Broader Significance
Message 1262, while individually modest in scope, exemplifies a powerful debugging methodology: parallel exploration of multiple hypotheses. By dispatching ten agents simultaneously—covering UEFI settings, LXC configuration, NVIDIA drivers, kernel parameters, PCIe configuration, power management, NCCL bandwidth, NUMA allocation, Python runtime, and NVLink status—the assistant transformed what could have been a day-long sequential investigation into a single round of parallel execution.
This approach is particularly well-suited to the opencode session model, where the assistant can spawn subagents that operate independently and report back asynchronously. The parent session remains responsive, able to issue new commands or dispatch additional agents while the subagents continue their work.

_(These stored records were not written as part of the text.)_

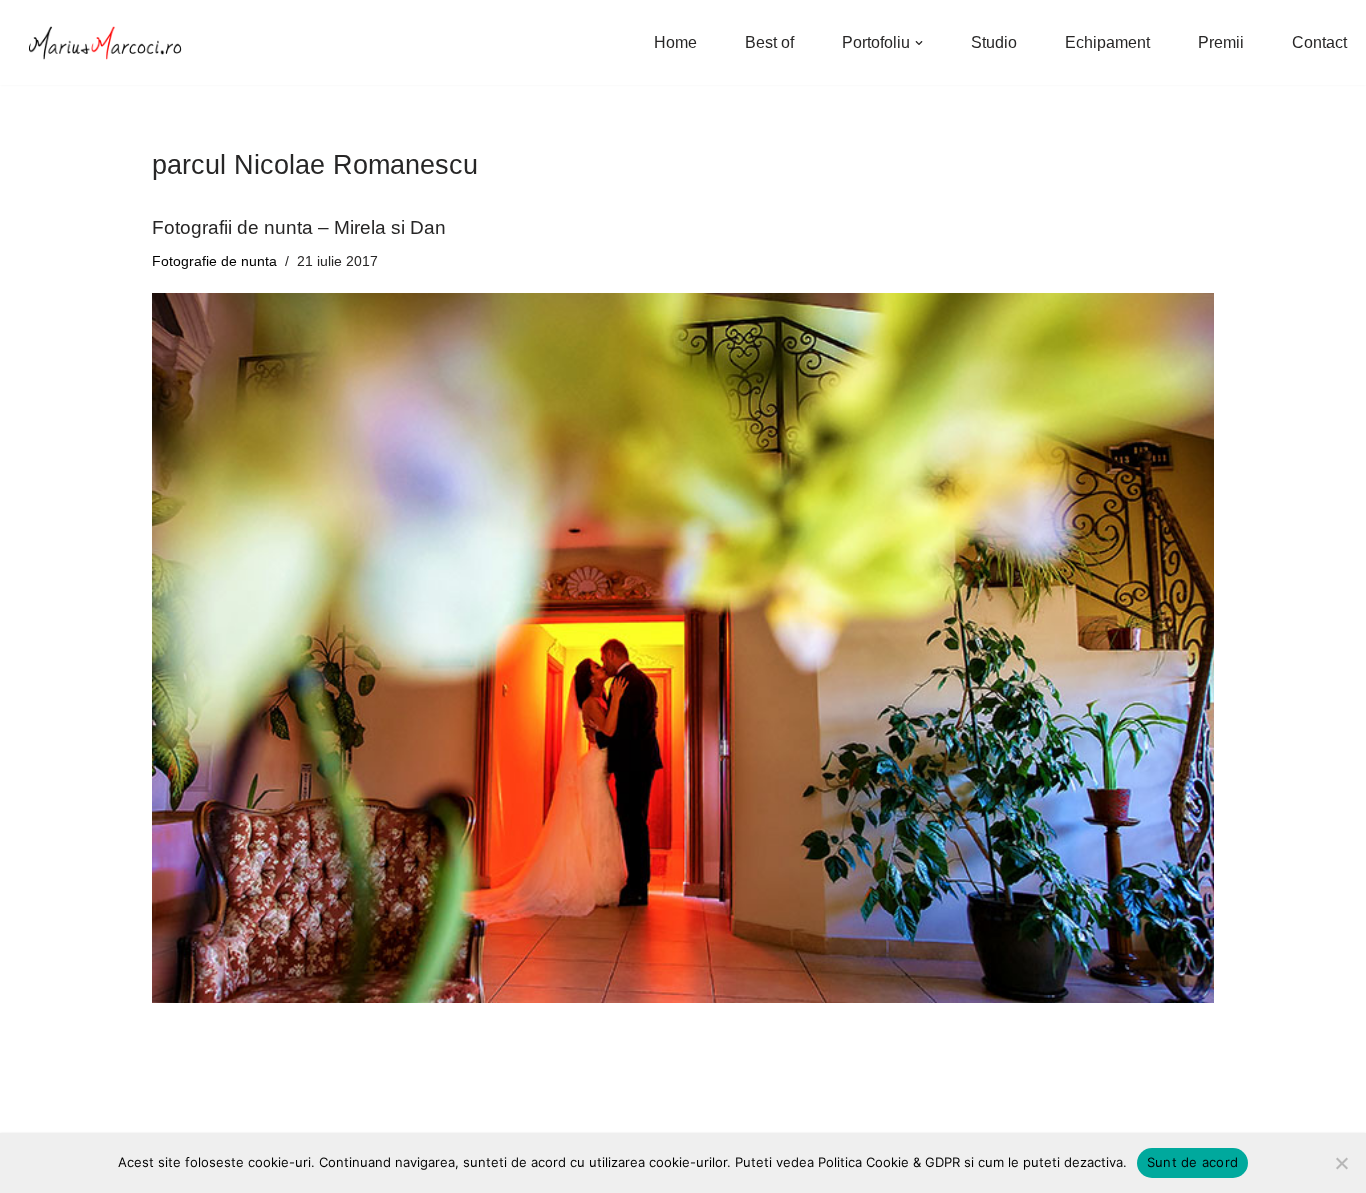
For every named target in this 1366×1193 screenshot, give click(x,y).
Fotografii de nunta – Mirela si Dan (299, 227)
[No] (1341, 1163)
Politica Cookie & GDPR (889, 1162)
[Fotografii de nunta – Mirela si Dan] (683, 647)
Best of (769, 42)
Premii (1221, 42)
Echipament (1107, 42)
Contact (1319, 42)
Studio (994, 42)
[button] (919, 43)
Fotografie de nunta (214, 261)
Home (675, 42)
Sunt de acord (1192, 1162)
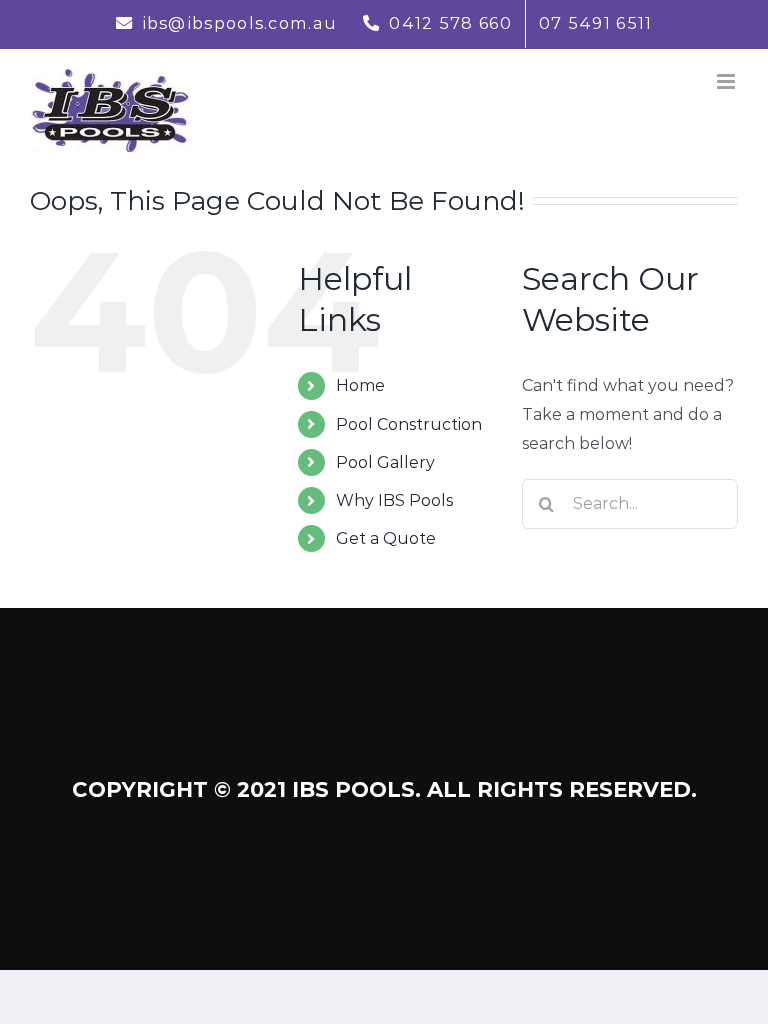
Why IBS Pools (394, 500)
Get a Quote (386, 538)
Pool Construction (409, 424)
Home (360, 385)
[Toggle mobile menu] (727, 81)
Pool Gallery (385, 462)
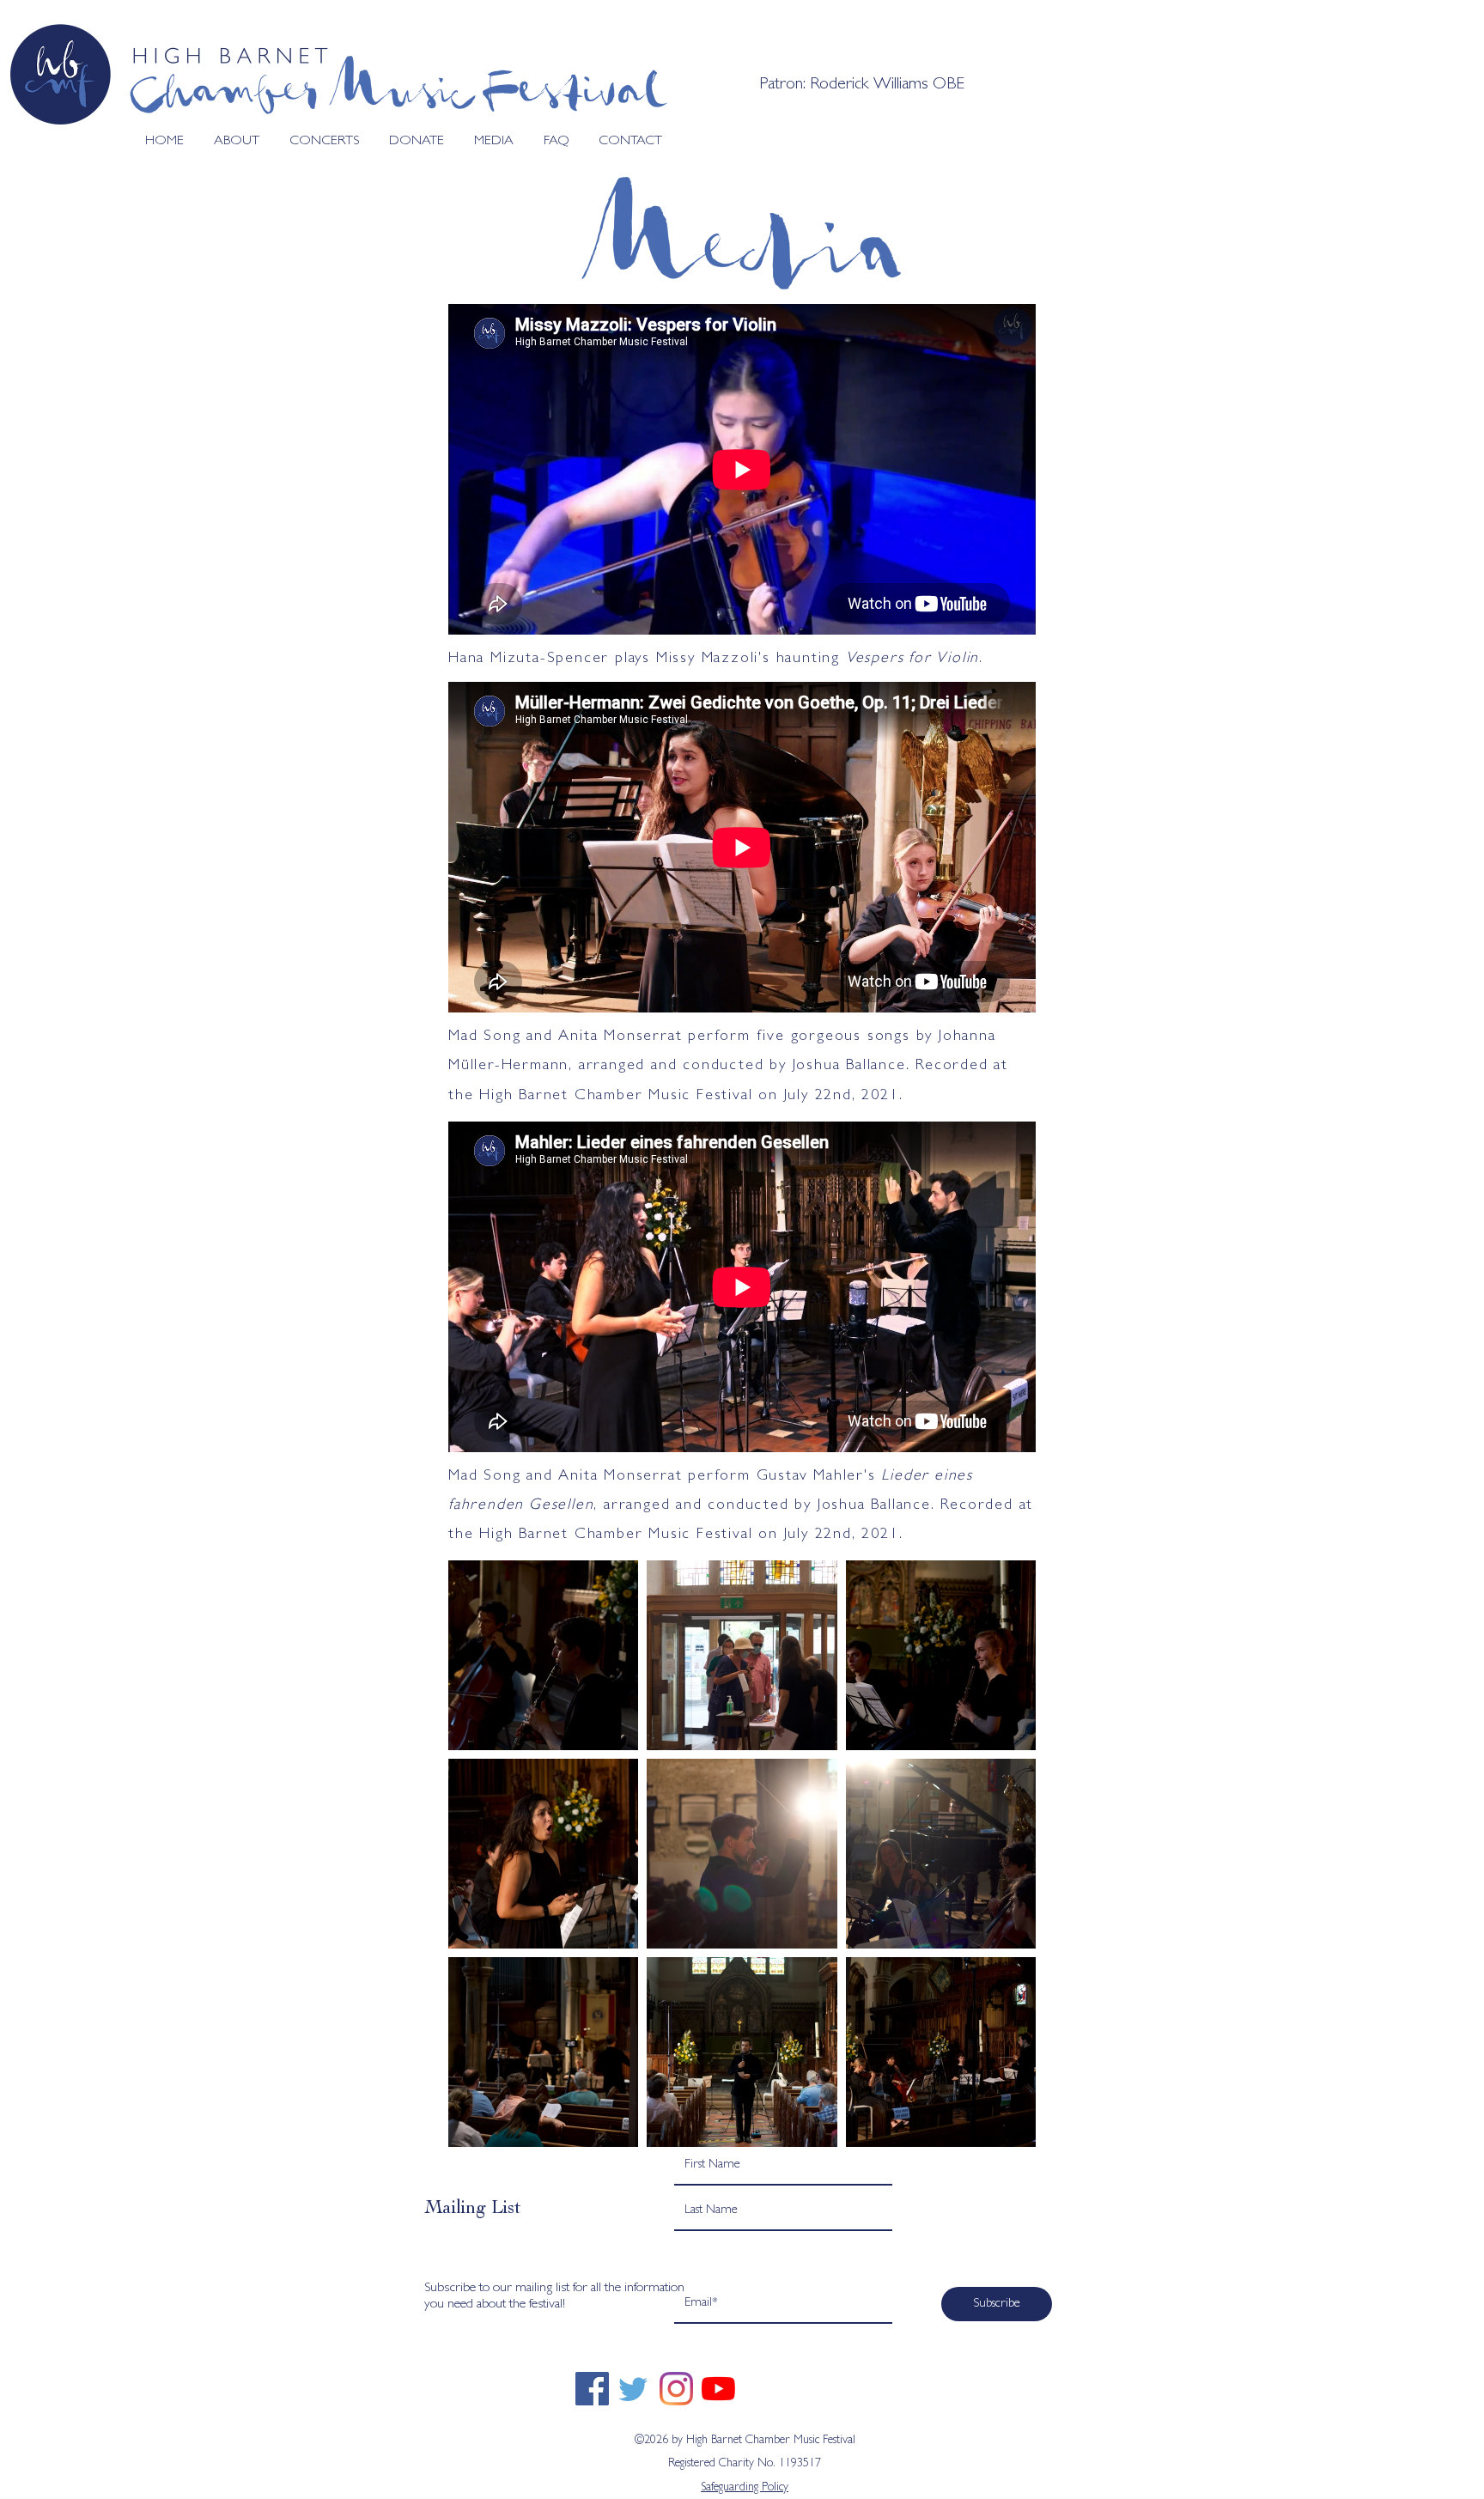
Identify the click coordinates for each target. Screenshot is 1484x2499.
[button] (1114, 2190)
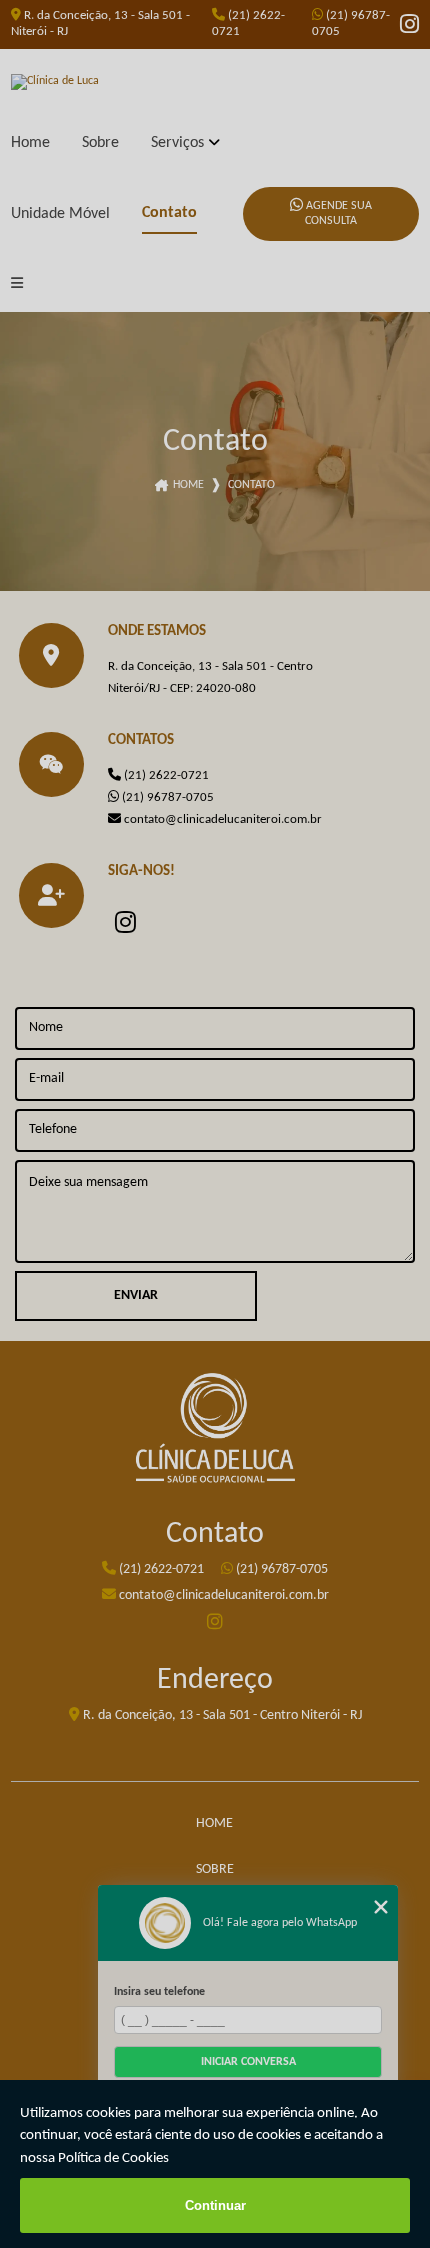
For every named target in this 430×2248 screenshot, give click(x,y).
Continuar (215, 2205)
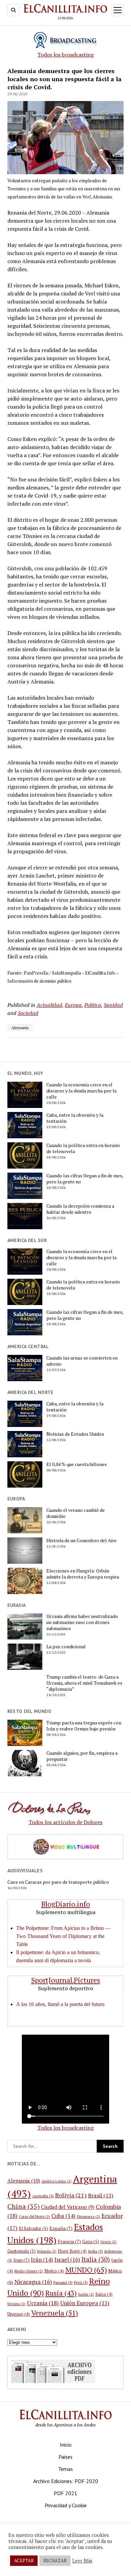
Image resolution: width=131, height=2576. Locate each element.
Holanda (46, 2251)
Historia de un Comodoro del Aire (81, 1540)
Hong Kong (72, 2251)
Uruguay (18, 2314)
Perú (81, 2282)
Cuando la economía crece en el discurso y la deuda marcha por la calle (81, 1091)
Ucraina (16, 2303)
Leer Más (82, 2561)
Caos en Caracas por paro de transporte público (58, 1882)
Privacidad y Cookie (66, 2505)
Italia (96, 2259)
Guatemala (21, 2251)
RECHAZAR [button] (55, 2560)
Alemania (20, 1027)
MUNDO (86, 2270)
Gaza (90, 2241)
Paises (65, 2456)
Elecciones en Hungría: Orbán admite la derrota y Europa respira (82, 1574)
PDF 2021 (65, 2493)
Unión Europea (85, 2303)
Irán (42, 2259)
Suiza (104, 2294)
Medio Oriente (28, 2271)
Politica (92, 1005)
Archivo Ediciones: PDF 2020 (65, 2481)
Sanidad (113, 1005)
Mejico (54, 2271)
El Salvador (33, 2228)
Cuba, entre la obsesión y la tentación (74, 1118)
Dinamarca (88, 2216)
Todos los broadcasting (65, 54)
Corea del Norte (34, 2216)
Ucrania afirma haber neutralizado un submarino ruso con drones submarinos (82, 1622)
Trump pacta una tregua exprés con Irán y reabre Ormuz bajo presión (83, 1726)
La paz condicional (66, 1647)
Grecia (108, 2241)
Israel (67, 2259)
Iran (21, 2260)
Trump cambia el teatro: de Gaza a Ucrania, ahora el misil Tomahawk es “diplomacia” (84, 1683)
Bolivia (71, 2195)
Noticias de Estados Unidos (75, 1434)
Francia (69, 2241)
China (23, 2206)
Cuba (63, 2216)
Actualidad (49, 1005)
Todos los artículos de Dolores (65, 1822)
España (61, 2228)
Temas (65, 2469)
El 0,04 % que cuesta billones (76, 1464)
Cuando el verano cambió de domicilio (75, 1513)
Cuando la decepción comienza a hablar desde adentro (80, 1209)
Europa (73, 1005)
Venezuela (54, 2313)
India (95, 2251)
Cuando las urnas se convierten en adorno (82, 1361)
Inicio (66, 2444)
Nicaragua (33, 2282)
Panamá (63, 2282)
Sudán (86, 2294)
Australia (43, 2195)
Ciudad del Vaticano (67, 2206)
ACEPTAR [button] (24, 2560)
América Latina (56, 2181)
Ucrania (43, 2303)
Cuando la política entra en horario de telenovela (83, 1148)
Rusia (61, 2293)
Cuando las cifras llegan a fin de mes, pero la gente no (84, 1179)
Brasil (101, 2195)
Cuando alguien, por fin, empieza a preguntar (82, 1756)
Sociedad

The findings from all ten agents would ultimately converge into a unified action plan (message 1272) that identified several critical misconfigurations: a suboptimal CPU governor (acpi-cpufreq instead of amd_pstate), an outdated kernel (6.8.12), enabled NUMA balancing, deep CPU C-states, and a PCIe MaxReadReq stuck at 512 bytes instead of 4096. These issues, once corrected through a kernel upgrade to 6.14.11 and runtime parameter adjustments, would set the stage for the next phase of optimization.
Conclusion
Message 1262 is a testament to the value of systematic, parallelized system auditing in high-performance computing environments. While the NVIDIA driver check itself did not uncover a smoking gun—the driver version was modern and functional—its role in the broader diagnostic effort was essential. It ruled out a class of potential issues, narrowed the search space, and contributed to the comprehensive system profile that would guide subsequent optimization work. In the complex ecosystem of GPU-accelerated LLM inference, sometimes the most valuable finding is that a component is not the problem, allowing attention to shift to the true bottlenecks.